-- DOCUMENT SEGMENT --

• • • •

Finds the largest K keys from an unordered input sequence of keys.

  • When d_temp_storage is nullptr, no work is done and the required allocation size is returned in temp_storage_bytes.

A Simple Example#

The following code snippet demonstrates how to use the cub::DeviceTopK::MinKeys function to find the largest K items:

const int k = 4;
auto input  = thrust::device_vector<int>{5, -3, 1, 7, 8, 2, 4, 6};
auto output = thrust::device_vector<int>(k, thrust::no_init);

// Specify that we do not require a specific output order and do not require deterministic results
auto requirements =
  cuda::execution::require(cuda::execution::determinism::not_guaranteed, cuda::execution::output_ordering::unsorted);

// Query temporary storage requirements
size_t temp_storage_bytes{};
cub::DeviceTopK::MaxKeys(nullptr, temp_storage_bytes, input.begin(), output.begin(), input.size(), k, requirements);

// Allocate temporary storage
thrust::device_vector<char> temp_storage(temp_storage_bytes, thrust::no_init);

cub::DeviceTopK::MaxKeys(
  thrust::raw_pointer_cast(temp_storage.data()),
  temp_storage_bytes,
  input.begin(),
  output.begin(),
  input.size(),
  k,
  requirements);

// Get the top-k results into sorted order for easy comparison
thrust::sort(output.begin(), output.end(), cuda::std::greater{});
thrust::host_vector<int> expected{8, 7, 6, 5};

Template Parameters:
  • KeyInputIteratorT[inferred] Random-access input iterator type for reading input keys (may be a simple pointer type)

  • KeyOutputIteratorT[inferred] Random-access output iterator type for writing output keys (may be a simple pointer type)

  • NumItemsT – The integral type of variable num_items

  • NumOutItemsT – The integral type of variable k

Parameters:
  • d_temp_storage[in] Device-accessible allocation of temporary storage. When nullptr, the required allocation size is written to temp_storage_bytes and no work is done.

  • temp_storage_bytes[inout] Reference to size in bytes of d_temp_storage allocation

  • d_keys_in[in] Random-access iterator to the input sequence containing the keys

  • d_keys_out[out] Random-access iterator to the output sequence of keys, where K values will be written to

  • num_items[in] Number of items to be read and processed from d_keys_in

  • k[in] The value of K, which is the number of largest pairs to find from num_items pairs. Capped to a maximum of num_items.

• • • •

-- Recorded data --

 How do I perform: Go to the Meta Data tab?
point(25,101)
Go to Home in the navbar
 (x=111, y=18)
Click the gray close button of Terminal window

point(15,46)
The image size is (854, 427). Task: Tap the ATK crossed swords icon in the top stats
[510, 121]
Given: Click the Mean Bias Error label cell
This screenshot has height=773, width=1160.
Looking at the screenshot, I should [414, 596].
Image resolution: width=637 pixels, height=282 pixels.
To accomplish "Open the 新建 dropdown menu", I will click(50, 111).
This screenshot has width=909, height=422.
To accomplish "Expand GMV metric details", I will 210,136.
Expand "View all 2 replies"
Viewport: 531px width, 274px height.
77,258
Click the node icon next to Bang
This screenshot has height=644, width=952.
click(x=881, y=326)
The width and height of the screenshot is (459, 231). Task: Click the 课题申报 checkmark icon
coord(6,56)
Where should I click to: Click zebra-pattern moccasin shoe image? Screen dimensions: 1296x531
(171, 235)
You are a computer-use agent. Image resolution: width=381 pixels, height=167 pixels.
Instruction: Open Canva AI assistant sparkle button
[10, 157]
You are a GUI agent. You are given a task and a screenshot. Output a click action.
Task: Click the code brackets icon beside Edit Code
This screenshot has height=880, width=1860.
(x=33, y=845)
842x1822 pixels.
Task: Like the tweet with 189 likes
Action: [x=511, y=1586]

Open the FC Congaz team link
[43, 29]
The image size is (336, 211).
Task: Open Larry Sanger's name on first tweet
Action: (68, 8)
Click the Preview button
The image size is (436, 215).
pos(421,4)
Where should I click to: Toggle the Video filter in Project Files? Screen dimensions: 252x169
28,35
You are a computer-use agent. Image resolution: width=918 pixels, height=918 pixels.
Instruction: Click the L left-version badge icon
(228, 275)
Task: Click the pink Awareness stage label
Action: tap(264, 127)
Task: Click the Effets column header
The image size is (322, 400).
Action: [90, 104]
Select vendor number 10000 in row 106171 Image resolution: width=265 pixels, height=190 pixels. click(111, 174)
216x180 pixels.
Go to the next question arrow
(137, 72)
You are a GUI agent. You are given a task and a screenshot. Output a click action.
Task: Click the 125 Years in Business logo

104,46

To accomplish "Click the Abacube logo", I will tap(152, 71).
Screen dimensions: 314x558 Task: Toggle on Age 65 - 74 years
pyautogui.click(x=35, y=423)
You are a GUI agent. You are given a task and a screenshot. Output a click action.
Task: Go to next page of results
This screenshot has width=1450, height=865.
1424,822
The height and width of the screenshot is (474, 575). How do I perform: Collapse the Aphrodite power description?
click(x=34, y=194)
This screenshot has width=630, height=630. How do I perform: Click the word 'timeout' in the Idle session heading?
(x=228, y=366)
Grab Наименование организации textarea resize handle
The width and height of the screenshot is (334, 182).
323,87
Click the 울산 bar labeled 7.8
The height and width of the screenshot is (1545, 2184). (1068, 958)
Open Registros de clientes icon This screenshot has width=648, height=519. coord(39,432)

• • • •

-- TO DO --
(a) From the top-K documentation, quote the passage from "Finds the largest" up to and including "returned in temp_storage_bytes.".
(b) Translate this sentence from the top-K documentation into Spanish: "Finds the largest K keys from an unordered input sequence of keys."
(c) Decide whether each statement agrees with the top-K documentation. Give yes or no for each, along with the deciding words quoted from the documentation.
(i) When d_temp_storage is nullptr, the required allocation size is written to temp_storage_bytes.
(ii) The value of k can exceed num_items without being limited.
(iii) NumItemsT is the integral type of the variable k.

-- PER-TASK OUTPUTS --
(a)
Finds the largest K keys from an unordered input sequence of keys.

  • When d_temp_storage is nullptr, no work is done and the required allocation size is returned in temp_storage_bytes.

(b) Encuentra las K claves más grandes de una secuencia de entrada de claves no ordenada.

(c)
(i) Yes: "When nullptr, the required allocation size is written to temp_storage_bytes and no work is done."
(ii) No: "Capped to a maximum of num_items."
(iii) No: "NumItemsT – The integral type of variable num_items"